I learned every step of synthetic fiber production including the detailed chemical analysis of the continuous chain of carbon and water called a polymer. Enka's nylon process was based on the German process using chemicals produced in petrochemical factories. This chemical was poured into a large stainless steel chamber where it was melted using steam pipes inside. When the chemical was liquid and at the right temperature a flame was lit under a plate of platinum at the bottom of the chamber. This plate had thousands of small holes through it using the smallest dental drill that could be found. Air pressure was applied and the liquid was squirted out. As soon as the flow was established cool air was blown at the exit to solidify the thread. The result was single filament nylon.

The process was very similar the silkworm as it produces threads.

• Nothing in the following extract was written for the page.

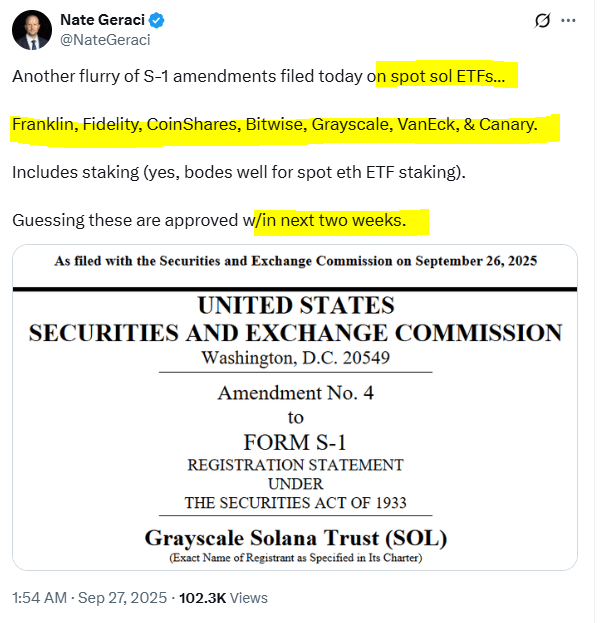Open the three-dot More options menu
Viewport: 607px width, 623px height.
(569, 20)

DuPont introduced Artificial silk at the world's fair in New York in 1939. It became an instant success as the women lined up to buy nylon stockings.

My job required a necktie that was worn during lunch in the cafeteria where my daddy worked. He was proud that his son was already in a top job with the company. The work was not satisfying and it appeared I could be trapped in this good job for a lifetime. To avoid being trapped I returned to college using the GI bill in the fall of 1954. I did not know it but this little education in the rayon business was my foundation for a carbon-carbon company I formed in 1984.

On June 6, 1954 Henry Rowan quit his job and became the CEO, chief engineer and half owner of Inductotherm. The company had a starting net worth of $1000 that was used for office furniture and equipment.

My wife could not work due to her injured foot. She was expecting our first child in April 1955. At the start of the school year we rented a small apartment at the teachers college in Cullowhee, North Carolina. My brother and his friend shared the small space with us, which helped with the expenses.

The payment on the car was more than we could afford. A local used car dealer let me put it on his lot to be sold on consignment. My first job as a salesman was to help this used car dealer sell cars. Our money problems were going from bad to worse. We drove old cars that included a Henry J, LaSalle and several others.

My first selling job convinced me that my future would never be in the selling business.

Number 4 and 5 furnaces were installed by the Metals Division of Utica drop forge of in New York Mills in mid 1954. These 500-pound units became their "work horses" for the forged aircraft engine parts.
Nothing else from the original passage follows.